© Preußische Allgemeine Zeitung / Folge 04-10 vom 30. Januar 2010

Ohne jeden Stolz
von Rebecca Bellano

Grünen-Parteichef Cem Özdemir trägt ziemlich dick auf, wenn er den Optionszwang im Falle einer doppelten Staatsbürgerschaft als „Geißel“ bezeichnet. Ist es auch eine „Geißel“, sich für einen Ehepartner oder einen Beruf oder was auch immer zu entscheiden? Keiner zwingt einen in Deutschland geborenen und aufgewachsenen Jugendlichen mit Migrationshintergrund, seine Wurzeln zu leugnen, wenn er die deutsche Staatsbürgerschaft wählt. Er entscheidet sich stattdessen bewusst dafür, in Deutschland, dem Land in dem er lebt, alle Rechte und Pflichten eines Staatsbürgers anzunehmen.
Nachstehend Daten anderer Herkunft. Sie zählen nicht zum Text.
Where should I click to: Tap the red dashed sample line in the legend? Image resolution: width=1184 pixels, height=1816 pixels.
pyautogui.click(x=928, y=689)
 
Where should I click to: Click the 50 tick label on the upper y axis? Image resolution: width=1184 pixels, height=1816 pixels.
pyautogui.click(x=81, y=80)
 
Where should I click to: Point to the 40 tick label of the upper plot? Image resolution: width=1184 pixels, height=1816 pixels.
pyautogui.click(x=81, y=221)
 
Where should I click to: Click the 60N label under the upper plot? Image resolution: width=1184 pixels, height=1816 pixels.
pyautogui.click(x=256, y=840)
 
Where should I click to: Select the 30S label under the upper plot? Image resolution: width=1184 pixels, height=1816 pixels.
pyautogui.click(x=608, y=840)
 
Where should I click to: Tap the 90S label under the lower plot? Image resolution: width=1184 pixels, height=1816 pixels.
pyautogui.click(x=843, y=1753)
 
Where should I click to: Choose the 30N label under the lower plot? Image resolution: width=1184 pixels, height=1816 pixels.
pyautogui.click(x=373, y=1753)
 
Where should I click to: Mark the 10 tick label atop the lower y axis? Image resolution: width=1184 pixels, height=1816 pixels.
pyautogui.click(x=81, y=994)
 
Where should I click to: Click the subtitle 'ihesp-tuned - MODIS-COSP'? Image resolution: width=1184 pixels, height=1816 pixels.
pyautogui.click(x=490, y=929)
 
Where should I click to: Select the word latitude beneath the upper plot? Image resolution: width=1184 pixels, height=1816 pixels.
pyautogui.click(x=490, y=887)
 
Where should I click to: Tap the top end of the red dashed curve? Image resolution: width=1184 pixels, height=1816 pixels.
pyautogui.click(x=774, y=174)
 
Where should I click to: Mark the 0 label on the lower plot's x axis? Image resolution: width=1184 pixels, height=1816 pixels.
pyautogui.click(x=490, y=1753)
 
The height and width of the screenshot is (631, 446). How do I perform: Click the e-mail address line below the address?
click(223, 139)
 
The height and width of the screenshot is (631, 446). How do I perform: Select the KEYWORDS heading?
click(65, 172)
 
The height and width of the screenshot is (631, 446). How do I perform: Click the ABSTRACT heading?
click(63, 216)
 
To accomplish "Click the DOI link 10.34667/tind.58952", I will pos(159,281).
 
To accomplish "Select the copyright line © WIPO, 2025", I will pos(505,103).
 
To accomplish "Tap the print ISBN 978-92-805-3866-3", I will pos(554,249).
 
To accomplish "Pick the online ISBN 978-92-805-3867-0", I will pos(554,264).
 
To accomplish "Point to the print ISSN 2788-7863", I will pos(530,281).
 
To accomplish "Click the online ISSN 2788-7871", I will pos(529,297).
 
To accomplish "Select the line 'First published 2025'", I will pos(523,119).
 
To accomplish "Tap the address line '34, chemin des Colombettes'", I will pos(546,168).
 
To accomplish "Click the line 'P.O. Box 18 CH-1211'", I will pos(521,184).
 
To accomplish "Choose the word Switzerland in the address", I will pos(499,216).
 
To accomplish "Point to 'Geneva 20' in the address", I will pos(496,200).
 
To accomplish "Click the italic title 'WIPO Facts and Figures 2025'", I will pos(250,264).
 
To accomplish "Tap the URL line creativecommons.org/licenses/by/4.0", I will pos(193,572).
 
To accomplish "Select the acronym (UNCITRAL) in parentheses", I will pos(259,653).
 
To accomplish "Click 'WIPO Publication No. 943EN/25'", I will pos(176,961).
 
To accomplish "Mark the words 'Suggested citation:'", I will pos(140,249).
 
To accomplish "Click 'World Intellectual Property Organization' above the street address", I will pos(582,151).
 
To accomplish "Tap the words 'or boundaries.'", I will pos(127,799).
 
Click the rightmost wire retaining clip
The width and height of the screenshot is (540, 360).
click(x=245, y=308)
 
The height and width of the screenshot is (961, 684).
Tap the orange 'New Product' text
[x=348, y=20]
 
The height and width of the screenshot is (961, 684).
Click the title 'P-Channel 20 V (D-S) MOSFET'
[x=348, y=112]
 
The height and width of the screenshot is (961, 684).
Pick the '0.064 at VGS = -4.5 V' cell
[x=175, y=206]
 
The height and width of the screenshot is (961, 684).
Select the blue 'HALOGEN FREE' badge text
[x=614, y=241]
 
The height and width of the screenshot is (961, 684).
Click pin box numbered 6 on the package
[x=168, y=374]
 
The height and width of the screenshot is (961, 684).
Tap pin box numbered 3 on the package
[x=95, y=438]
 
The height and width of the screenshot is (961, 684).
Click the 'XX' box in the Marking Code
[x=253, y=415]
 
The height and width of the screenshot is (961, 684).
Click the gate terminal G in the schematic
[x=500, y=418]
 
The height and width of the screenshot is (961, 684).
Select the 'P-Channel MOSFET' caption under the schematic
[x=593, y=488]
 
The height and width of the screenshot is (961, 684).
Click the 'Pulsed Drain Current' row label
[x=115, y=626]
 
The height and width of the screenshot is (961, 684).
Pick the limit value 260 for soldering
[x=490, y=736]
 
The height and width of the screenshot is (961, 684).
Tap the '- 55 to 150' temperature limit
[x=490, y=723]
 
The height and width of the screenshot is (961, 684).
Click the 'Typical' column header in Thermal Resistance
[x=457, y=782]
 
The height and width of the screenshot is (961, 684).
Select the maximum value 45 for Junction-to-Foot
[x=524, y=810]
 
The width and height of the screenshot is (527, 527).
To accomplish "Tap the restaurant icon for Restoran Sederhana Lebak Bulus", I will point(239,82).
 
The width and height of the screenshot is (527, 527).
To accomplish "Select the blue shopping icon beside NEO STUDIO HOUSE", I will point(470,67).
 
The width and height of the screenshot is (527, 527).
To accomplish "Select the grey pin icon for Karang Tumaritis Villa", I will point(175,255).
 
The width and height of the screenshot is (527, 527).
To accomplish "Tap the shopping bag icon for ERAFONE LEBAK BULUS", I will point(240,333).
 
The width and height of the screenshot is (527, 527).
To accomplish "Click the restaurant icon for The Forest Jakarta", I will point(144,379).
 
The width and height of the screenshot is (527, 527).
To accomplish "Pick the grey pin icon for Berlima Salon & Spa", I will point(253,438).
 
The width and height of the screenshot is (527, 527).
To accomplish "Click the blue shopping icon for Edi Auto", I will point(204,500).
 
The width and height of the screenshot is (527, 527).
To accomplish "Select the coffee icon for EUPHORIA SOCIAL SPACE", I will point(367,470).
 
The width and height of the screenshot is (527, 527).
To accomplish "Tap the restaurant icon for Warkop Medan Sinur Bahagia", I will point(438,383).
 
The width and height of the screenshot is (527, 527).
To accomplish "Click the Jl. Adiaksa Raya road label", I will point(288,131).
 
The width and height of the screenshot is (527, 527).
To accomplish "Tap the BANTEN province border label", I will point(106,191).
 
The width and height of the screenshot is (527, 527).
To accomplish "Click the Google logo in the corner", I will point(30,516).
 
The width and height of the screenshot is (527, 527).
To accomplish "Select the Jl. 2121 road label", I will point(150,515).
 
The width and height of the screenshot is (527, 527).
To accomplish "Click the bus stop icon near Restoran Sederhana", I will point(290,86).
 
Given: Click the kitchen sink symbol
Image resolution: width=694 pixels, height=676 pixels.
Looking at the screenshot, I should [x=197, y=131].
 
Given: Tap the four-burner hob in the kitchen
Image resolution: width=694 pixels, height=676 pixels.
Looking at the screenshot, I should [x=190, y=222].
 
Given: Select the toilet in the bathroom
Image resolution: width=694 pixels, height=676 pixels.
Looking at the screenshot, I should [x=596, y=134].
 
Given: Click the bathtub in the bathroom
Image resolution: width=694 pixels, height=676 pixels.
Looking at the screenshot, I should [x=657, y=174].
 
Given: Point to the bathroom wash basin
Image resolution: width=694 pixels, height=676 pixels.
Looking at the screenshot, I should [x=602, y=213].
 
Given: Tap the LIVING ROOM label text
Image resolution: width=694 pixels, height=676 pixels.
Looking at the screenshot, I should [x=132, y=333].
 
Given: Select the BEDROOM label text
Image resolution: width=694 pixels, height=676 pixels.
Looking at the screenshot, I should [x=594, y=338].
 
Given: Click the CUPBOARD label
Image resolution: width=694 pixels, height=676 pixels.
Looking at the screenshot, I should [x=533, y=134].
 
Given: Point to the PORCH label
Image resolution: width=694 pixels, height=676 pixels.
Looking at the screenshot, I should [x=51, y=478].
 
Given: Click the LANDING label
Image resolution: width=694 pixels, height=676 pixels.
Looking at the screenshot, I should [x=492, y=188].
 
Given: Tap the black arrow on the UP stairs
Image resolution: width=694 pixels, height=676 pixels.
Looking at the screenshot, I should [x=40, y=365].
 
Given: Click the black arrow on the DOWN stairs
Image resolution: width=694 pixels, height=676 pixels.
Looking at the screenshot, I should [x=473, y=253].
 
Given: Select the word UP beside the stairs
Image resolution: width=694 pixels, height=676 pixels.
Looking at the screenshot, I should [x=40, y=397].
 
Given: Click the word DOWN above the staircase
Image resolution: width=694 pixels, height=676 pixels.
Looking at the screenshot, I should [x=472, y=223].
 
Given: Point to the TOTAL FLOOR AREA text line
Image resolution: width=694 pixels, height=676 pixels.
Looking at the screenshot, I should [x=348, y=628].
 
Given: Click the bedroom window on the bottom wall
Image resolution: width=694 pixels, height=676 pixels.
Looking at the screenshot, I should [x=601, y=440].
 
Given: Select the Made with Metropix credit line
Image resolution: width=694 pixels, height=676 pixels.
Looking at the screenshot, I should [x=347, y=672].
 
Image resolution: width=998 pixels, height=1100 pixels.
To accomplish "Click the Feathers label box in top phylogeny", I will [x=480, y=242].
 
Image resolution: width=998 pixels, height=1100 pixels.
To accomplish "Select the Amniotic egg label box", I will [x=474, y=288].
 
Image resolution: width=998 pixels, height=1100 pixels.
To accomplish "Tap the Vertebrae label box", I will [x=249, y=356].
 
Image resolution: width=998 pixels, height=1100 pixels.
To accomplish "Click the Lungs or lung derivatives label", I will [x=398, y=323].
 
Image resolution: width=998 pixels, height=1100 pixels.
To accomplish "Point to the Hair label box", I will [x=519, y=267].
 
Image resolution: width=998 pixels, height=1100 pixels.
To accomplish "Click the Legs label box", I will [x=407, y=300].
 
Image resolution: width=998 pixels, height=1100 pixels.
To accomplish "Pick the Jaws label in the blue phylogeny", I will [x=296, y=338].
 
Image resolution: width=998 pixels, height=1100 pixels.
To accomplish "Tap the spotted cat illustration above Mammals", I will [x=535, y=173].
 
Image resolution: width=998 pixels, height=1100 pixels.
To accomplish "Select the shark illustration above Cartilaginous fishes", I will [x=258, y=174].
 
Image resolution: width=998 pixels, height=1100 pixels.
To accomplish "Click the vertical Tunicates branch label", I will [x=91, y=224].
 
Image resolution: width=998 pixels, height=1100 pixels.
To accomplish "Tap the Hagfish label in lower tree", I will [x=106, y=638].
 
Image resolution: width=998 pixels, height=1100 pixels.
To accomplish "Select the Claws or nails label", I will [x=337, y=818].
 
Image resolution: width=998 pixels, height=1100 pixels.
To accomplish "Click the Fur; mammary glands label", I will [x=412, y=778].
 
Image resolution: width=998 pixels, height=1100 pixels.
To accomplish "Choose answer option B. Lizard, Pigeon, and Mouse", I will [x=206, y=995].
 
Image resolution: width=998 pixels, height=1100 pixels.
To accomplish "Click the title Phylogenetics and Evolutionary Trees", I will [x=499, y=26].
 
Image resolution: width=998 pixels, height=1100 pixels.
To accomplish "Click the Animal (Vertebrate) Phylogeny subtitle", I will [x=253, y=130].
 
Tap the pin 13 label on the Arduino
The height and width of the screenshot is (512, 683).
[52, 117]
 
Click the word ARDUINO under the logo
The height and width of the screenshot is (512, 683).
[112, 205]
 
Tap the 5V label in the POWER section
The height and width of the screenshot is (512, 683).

Während beispielsweise eine US-Staatsbürgerschaft etwas Erstrebenswertes zu sein scheint, muss die deutsche offenbar aufgedrängt werden und scheint auch niemanden stolz zu machen. Das liegt natürlich an den Deutschen selbst, die das Thema Staatsbürgerschaft im Laufe der Jahre von Begriffen wie Heimat, Identität, Vaterlandsliebe abgekoppelt haben. Doch wie sollen sich junge Menschen mit Migrationshintergrund integrieren, wenn sie sich nicht mit diesem Land identifizieren können, weil wir ihnen wenig anbieten? Da hilft auch eine doppelte Staatsbürgerschaft nicht weiter.